Dal 3 aprile 2015, con il DCPM29/29015 pubblicato sulla gazzetta ufficiale n. 65/2015, i lavoratori dipendenti delle aziende private avevano la possibilità di farsi liquidare sullo stipendio una parte del TFR. L’operazione “TFR in busta paga” entrava, dunque, nella fase operativa secondo il comma 26 dell’art. 1 della L. 190/2014.
Con la scadenza dei tre anni, termina la sperimentazione del TFR in busta paga, voluta dal governo Renzi.
Dal 1 luglio infatti i lavoratori del settore privato non vedranno più erogato mensilmente, insieme alla retribuzione, la quota di maturazione del trattamento di fine rapporto, al netto della quota dello 0,50% destinata al Fondo di Garanzia INPS. L’importo del TFR torna quindi ad essere accantonato o versato al Fondo di Tesoreria e soggetto a tassazione separata in caso di liquidazione o anticipazione. Per coloro che avevano aderito in precedenza a forme di previdenza integrativa riprenderanno i versamenti che la sperimentazione aveva sospeso.
Non sono stati i molti i lavoratori che hanno deciso nei tre anni sperimentali di aderire all’iniziativa: nel mese di febbraio erano 217mila, pari all’1,3% di circa 15 milioni di dipendenti.
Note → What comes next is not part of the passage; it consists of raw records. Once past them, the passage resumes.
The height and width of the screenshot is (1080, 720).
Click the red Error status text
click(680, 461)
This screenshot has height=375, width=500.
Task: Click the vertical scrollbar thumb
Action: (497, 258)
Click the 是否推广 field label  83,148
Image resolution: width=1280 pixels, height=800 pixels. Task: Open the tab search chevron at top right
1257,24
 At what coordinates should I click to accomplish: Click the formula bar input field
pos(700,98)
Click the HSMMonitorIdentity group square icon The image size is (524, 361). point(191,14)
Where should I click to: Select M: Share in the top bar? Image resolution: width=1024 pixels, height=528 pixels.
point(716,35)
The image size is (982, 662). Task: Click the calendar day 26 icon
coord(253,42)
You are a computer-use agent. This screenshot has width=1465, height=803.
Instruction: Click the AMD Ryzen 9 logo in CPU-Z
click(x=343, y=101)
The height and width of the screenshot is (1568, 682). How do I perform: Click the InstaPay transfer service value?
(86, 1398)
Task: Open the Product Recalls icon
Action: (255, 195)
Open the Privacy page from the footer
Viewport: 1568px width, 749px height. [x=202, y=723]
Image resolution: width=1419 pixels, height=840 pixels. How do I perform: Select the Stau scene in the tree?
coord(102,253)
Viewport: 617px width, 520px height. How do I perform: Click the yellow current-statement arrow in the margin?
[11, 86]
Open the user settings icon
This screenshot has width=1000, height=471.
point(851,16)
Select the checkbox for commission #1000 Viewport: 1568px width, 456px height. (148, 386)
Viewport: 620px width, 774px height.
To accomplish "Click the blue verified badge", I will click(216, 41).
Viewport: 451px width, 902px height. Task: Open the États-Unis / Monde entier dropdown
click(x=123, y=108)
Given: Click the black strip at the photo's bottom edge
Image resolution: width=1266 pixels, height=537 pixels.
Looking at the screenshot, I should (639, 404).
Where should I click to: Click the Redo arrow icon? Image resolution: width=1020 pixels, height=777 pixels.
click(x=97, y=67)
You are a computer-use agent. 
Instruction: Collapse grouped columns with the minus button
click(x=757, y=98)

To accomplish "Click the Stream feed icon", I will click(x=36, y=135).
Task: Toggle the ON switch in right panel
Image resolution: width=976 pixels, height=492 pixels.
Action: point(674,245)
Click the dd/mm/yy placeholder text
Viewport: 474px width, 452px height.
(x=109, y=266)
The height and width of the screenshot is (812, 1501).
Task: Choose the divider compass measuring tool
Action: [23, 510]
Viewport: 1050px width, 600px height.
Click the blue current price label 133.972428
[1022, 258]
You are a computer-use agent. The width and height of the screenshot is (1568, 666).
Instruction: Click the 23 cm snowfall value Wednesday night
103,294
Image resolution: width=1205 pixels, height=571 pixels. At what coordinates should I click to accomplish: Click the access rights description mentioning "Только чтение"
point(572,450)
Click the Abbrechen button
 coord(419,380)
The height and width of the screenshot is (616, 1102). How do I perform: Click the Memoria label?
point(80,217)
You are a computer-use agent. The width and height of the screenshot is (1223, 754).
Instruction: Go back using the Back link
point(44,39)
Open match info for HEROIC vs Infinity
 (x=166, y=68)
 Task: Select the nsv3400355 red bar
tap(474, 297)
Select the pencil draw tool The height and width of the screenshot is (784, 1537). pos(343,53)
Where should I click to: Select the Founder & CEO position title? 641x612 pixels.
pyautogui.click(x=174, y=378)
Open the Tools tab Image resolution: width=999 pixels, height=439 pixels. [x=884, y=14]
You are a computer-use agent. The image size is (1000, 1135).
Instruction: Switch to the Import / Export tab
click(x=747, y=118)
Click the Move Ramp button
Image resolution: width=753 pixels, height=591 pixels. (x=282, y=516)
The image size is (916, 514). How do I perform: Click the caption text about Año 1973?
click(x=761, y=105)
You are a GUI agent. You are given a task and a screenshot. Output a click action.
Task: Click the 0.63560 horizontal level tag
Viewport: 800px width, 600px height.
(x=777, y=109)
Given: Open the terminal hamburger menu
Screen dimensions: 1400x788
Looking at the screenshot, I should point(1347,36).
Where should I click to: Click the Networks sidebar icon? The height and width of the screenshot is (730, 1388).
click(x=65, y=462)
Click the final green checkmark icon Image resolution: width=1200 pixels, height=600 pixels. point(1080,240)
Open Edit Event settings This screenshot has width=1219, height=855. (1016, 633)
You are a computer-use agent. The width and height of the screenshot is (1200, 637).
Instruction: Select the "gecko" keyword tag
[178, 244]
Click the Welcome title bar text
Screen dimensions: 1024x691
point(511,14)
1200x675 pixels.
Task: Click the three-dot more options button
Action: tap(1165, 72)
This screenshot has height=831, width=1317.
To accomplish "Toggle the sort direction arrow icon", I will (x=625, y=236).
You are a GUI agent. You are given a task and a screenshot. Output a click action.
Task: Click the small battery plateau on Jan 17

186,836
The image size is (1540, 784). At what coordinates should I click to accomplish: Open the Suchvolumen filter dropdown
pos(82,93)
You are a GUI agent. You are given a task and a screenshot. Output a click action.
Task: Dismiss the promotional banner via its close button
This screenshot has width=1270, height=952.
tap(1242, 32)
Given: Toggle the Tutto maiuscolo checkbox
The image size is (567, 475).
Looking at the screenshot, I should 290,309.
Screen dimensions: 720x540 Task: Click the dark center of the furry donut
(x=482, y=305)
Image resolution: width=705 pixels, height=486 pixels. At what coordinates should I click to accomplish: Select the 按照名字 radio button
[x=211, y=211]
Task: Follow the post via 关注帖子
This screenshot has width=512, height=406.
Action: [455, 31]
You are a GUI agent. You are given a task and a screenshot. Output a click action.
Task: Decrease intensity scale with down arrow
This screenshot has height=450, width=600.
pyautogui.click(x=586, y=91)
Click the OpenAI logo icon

A inizio 2016 il numero era di 110mila adesioni e dal 2016 ad aprile 2018 sono stati più di 657 milioni gli euro incassati immediatamente, mentre i singoli lavoratori che hanno utilizzato l’iniziativa per almeno un mese sono stati 387.524. Un dato indicativo, anche se nel complesso molto basso.
Con il termine della sperimentazione, la situazione volge alla normalità anche per i datori di lavoro, che tornano a gestire la disponibilità finanziaria delle quote del TFR e dei versamenti delle quote al Fondo di Garanzia INPS. Dal 1 luglio dovranno quindi riprendere a seguire le scelte precedentemente effettuate dal dipendente, scegliendo tra:
- versamento del TFR alla previdenza complementare prevista dal CCNL di riferimento o al FONDINPS;
- versamento del TFR a una forma di previdenza complementare scelta dal lavoratore: in questo caso la quota di contribuzione aggiuntiva è deducibile dal reddito fino a 5.164,57 euro;
- mantenimento del TFR presso l’azienda, se la stessa ha meno di 50 dipendenti.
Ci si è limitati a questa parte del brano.